Thalidomide is an effective treatment for refractory Crohn’s disease (CD). However, thalidomide-induced peripheral neuropathy (TiPN), which has a large individual variation, is a major cause of treatment failure. TiPN is rarely predictable and recognized, especially in CD. It is necessary to develop a risk model to predict TiPN occurrence.

AIM

To develop and compare a predictive model of TiPN using machine learning based on comprehensive clinical and genetic variables.

METHODS

A retrospective cohort of 164 CD patients from January 2016 to June 2022 was used to establish the model. The National Cancer Institute Common Toxicity Criteria Sensory Scale (version 4.0) was used to assess TiPN. With 18 clinical features and 150 genetic variables, five predictive models were established and evaluated by the confusion matrix receiver operating characteristic curve (AUROC), area under the precision-recall curve (AUPRC), specificity, sensitivity (recall rate), precision, accuracy, and F1 score.

RESULTS

The top-ranking five risk variables associated with TiPN were interleukin-12 rs1353248 [P = 0.0004, odds ratio (OR): 8.983, 95% confidence interval (CI): 2.497-30.90], dose (mg/d, P = 0.002), brain-derived neurotrophic factor (BDNF) rs2030324 (P = 0.001, OR: 3.164, 95%CI: 1.561-6.434), BDNF rs6265 (P = 0.001, OR: 3.150, 95%CI: 1.546-6.073) and BDNF rs11030104 (P = 0.001, OR: 3.091, 95%CI: 1.525-5.960). In the training set, gradient boosting decision tree (GBDT), extremely random trees (ET), random forest, logistic regression and extreme gradient boosting (XGBoost) obtained AUROC values > 0.90 and AUPRC > 0.87. Among these models, XGBoost and GBDT obtained the first two highest AUROC (0.90 and 1), AUPRC (0.98 and 1), accuracy (0.96 and 0.98), precision (0.90 and 0.95), F1 score (0.95 and 0.98), specificity (0.94 and 0.97), and sensitivity (1). In the validation set, XGBoost algorithm exhibited the best predictive performance with the highest specificity (0.857), accuracy (0.818), AUPRC (0.86) and AUROC (0.89). ET and GBDT obtained the highest sensitivity (1) and F1 score (0.8). Overall, compared with other state-of-the-art classifiers such as ET, GBDT and RF, XGBoost algorithm not only showed a more stable performance, but also yielded higher ROC-AUC and PRC-AUC scores, demonstrating its high accuracy in prediction of TiPN occurrence.

CONCLUSION

The powerful XGBoost algorithm accurately predicts TiPN using 18 clinical features and 14 genetic variables. With the ability to identify high-risk patients using single nucleotide polymorphisms, it offers a feasible option for improving thalidomide efficacy in CD patients.

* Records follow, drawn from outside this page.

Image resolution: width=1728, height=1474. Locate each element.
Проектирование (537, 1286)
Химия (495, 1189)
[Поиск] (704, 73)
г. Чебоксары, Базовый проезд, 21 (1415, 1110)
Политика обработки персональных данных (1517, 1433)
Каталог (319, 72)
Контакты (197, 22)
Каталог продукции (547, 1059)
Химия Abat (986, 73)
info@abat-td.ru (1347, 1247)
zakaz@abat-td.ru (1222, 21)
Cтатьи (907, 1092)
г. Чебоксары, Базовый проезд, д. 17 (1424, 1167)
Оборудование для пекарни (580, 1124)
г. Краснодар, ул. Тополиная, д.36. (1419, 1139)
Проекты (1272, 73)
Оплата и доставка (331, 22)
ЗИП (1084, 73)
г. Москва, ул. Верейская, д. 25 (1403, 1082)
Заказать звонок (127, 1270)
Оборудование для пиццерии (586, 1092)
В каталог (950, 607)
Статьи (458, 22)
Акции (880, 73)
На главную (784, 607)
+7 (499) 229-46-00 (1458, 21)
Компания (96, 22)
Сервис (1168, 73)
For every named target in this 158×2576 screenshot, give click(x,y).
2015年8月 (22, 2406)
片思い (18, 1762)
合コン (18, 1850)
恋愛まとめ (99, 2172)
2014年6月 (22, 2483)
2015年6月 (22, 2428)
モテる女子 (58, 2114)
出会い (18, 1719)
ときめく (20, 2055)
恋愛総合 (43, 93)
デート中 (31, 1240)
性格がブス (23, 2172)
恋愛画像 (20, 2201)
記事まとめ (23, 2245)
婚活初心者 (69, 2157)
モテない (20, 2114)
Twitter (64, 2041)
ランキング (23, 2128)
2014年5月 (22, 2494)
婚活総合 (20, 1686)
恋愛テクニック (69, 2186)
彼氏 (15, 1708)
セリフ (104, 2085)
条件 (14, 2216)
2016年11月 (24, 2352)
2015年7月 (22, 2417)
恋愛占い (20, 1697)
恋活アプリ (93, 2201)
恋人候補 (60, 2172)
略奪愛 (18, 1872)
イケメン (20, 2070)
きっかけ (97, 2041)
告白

Keywords: Thalidomide-induced peripheral neuropathy; Refractory Crohn’s disease; Neurotoxicity prediction models; Machine learning; Gene polymorphisms

Core Tip: Thalidomide-induced peripheral neuropathy (TiPN) is a life-threatening condition in Crohn's disease and has a high incidence in Asia. However, there are no effective medical interventions for TiPN. Here, we established a predictive model using machine learning and identified genes closely related to TiPN occurrence. We have found that extreme gradient boosting algorithm can sensitively identify patients who are prone to TiPN, which is useful for doctors to adjust the thalidomide therapy.